Prise en charge partielle des pertes pour les agriculteurs du sud-ouest suite à l’épisode de grippe aviaire

📁 Articles, Economie, Une 🕔10 novembre 2017
Prise en charge partielle des pertes pour les agriculteurs suite à l'épisode de grippe aviaire Cdr

Prise en charge partielle des pertes pour les agriculteurs suite à l’épisode de grippe aviaire
Cdr

Stéphane Travert, Ministre de l’agriculture et de l’alimentation, a décidé d’engager la préparation d’un dispositif visant à indemniser, sur crédits nationaux, la moitié des pertes économiques survenues après la levée des restrictions sanitaires pour les éleveurs de gallinacés et de palmipèdes pour l’épisode H5N8 du fait de l’absence de poussins et de canetons sur le marché.

 

Cet élargissement du dispositif d’indemnisations pour les exploitations ayant été soumises aux restrictions liées au vide sanitaire dans les départements du sud-ouest prendra la forme d’un régime d’aide d’Etat et devra être validé par la Commission européenne avant de pouvoir être mis en œuvre.

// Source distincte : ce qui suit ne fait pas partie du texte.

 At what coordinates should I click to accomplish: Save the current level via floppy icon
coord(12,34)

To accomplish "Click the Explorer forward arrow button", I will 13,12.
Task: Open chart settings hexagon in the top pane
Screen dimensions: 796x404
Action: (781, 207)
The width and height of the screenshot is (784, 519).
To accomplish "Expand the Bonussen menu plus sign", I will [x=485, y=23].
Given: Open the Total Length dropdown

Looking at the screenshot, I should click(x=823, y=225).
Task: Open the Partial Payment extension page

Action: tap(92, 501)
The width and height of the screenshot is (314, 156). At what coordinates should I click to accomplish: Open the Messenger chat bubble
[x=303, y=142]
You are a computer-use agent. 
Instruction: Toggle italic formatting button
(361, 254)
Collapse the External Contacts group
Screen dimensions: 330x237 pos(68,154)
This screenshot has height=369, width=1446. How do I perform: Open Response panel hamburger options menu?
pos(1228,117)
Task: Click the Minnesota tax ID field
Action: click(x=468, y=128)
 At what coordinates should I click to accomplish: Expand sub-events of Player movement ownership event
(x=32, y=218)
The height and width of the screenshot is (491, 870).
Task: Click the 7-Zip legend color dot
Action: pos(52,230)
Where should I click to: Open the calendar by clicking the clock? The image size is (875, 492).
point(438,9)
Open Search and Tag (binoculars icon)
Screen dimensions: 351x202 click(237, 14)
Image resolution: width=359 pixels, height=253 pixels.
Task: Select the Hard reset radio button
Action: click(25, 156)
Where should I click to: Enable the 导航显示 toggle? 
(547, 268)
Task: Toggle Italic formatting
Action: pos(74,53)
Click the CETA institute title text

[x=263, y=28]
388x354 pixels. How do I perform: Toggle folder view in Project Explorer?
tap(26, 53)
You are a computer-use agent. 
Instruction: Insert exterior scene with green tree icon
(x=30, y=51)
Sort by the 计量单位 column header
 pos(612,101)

Une réunion avec les représentants des filières sera organisée par les services du ministère dans les prochains jours pour examiner les modalités possibles de mise en œuvre.

 

Au total 77 millions d’euros maximum seront mobilisés pour les exploitations de palmipèdes et de gallinacées des départements du sud-ouest touchés par l’influenza aviaire en 2017 pour la prise en charge
– d’une part, des pertes de production subies pendant les périodes de restrictions sanitaires : ces pertes font l’objet d’un cofinancement européen, et ont fait l’objet d’avances ;
– d’autre part, des pertes survenues après la levée des restrictions sanitaires, financées sur crédits nationaux.

 

Alors que la migration des oiseaux sauvages a repris, le Ministre demande aux acteurs de la filière un respect strict et collectif des mesures de biosécurité. Il appelle par ailleurs a une responsabilisation financière de la filière au travers de la montée en puissance du fonds national de mutualisation sanitaire et environnemental (FMSE) afin de prendre en charge les pertes subies en cas d’occurrence d’une nouvelle crise.